# Exercise goal:
Please write out the lines of the data exactly, beginning with the first and ending with the line containing "The width and height of the screenshot is (713, 513)."; leave the pictures behind.

[Collected data]
########################################

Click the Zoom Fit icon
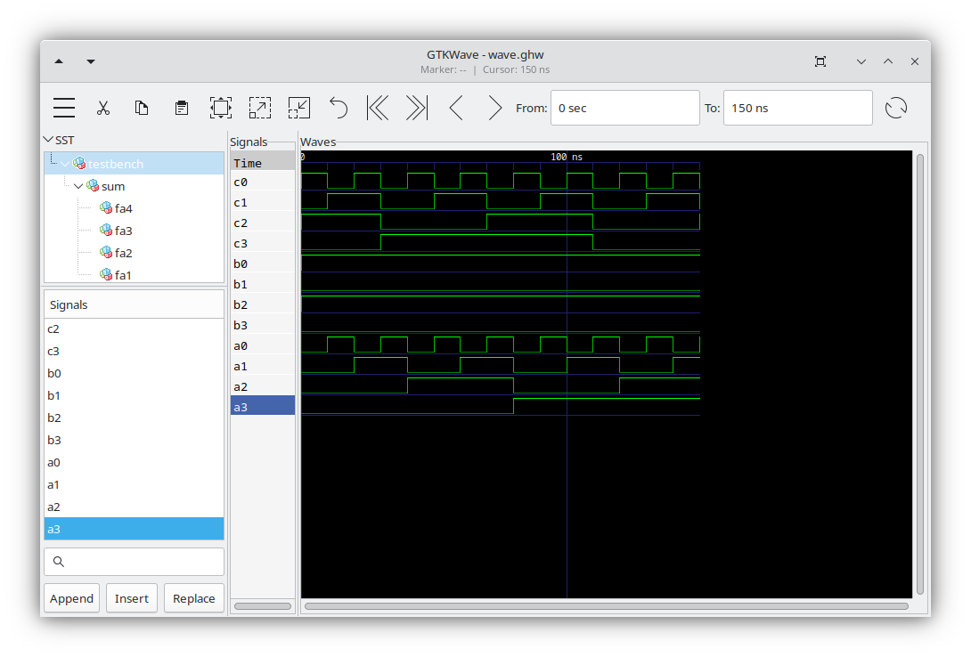The width and height of the screenshot is (971, 657). click(x=220, y=107)
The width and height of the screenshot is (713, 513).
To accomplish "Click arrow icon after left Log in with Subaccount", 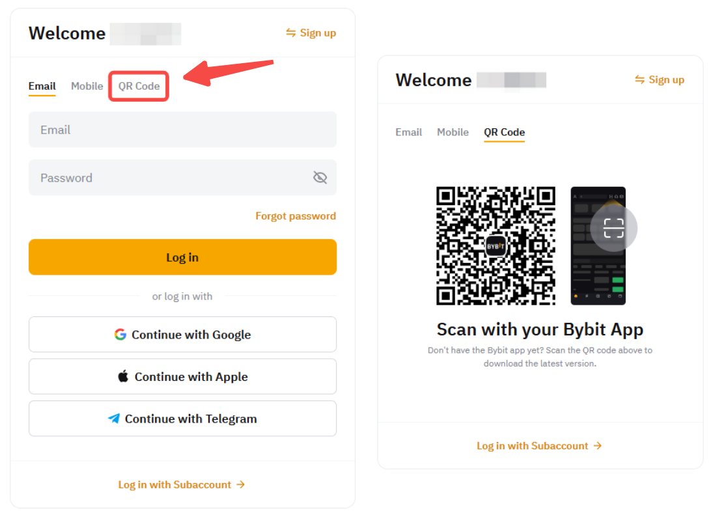I will [241, 484].
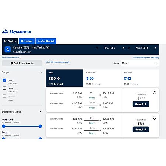Viewport: 166px width, 166px height.
Task: Go to previous return date before Wed, Feb 14
Action: [129, 48]
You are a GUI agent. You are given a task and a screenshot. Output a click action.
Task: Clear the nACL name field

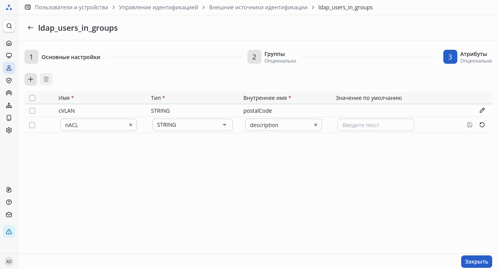(x=131, y=125)
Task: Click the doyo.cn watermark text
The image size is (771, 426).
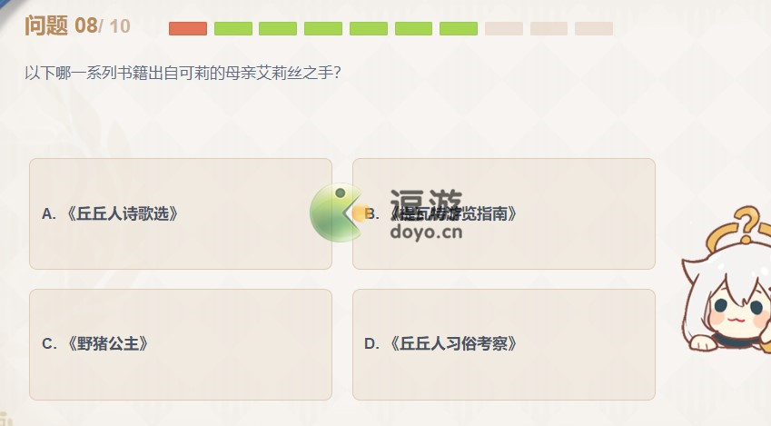Action: click(426, 232)
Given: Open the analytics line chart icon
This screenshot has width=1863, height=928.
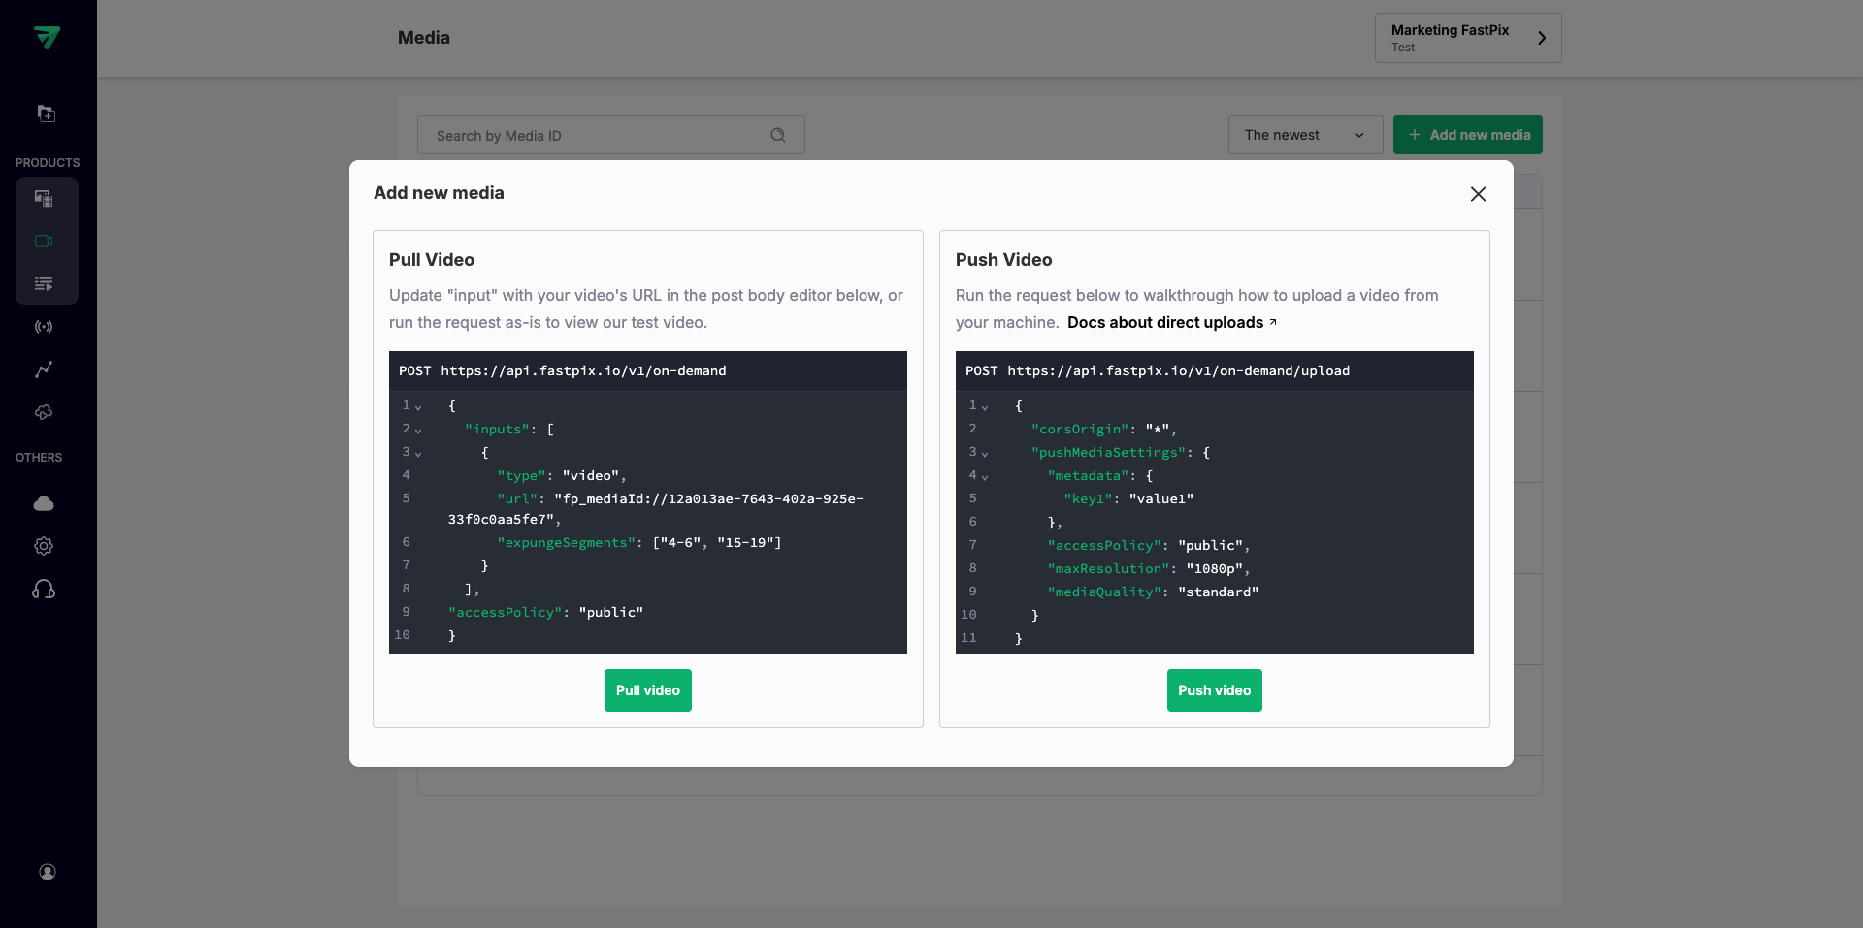Looking at the screenshot, I should [x=44, y=369].
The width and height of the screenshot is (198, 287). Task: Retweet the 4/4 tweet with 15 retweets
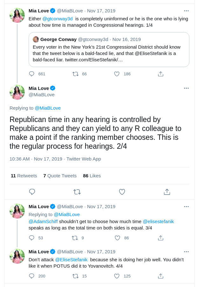(75, 276)
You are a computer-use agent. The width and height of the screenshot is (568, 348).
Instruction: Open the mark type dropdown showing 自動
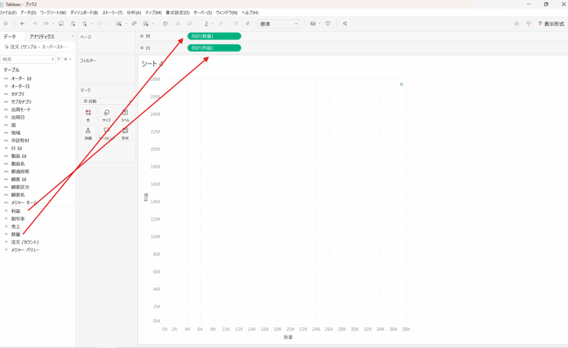coord(105,101)
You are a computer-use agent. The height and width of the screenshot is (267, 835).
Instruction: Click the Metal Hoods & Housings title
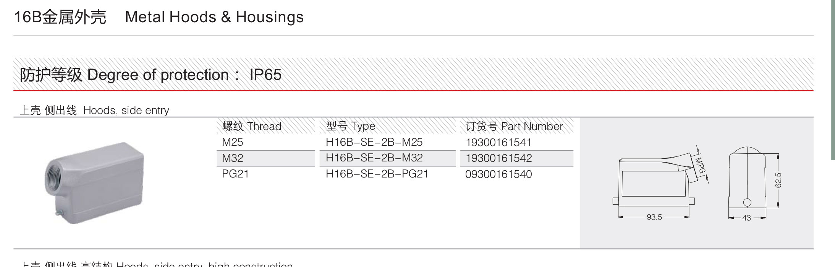click(214, 17)
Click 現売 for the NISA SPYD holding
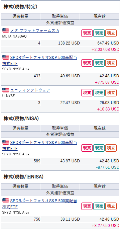The image size is (121, 231). click(99, 148)
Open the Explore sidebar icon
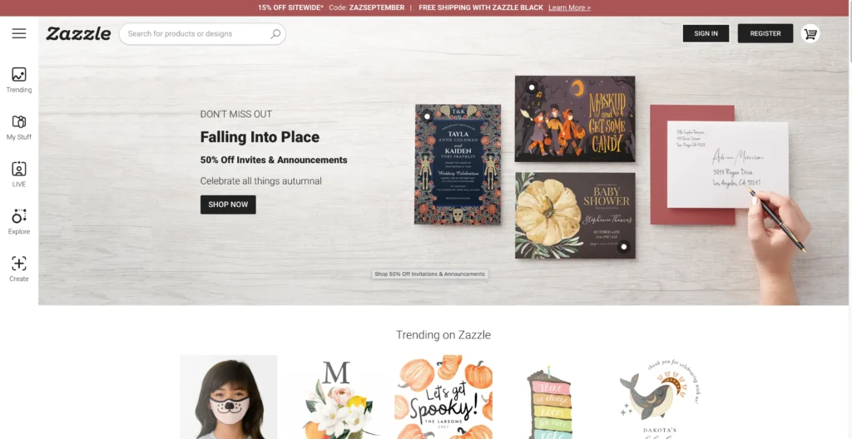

########################################

# Result:
Click the Zoom Fit icon
The width and height of the screenshot is (971, 657). click(x=220, y=107)
The width and height of the screenshot is (713, 513).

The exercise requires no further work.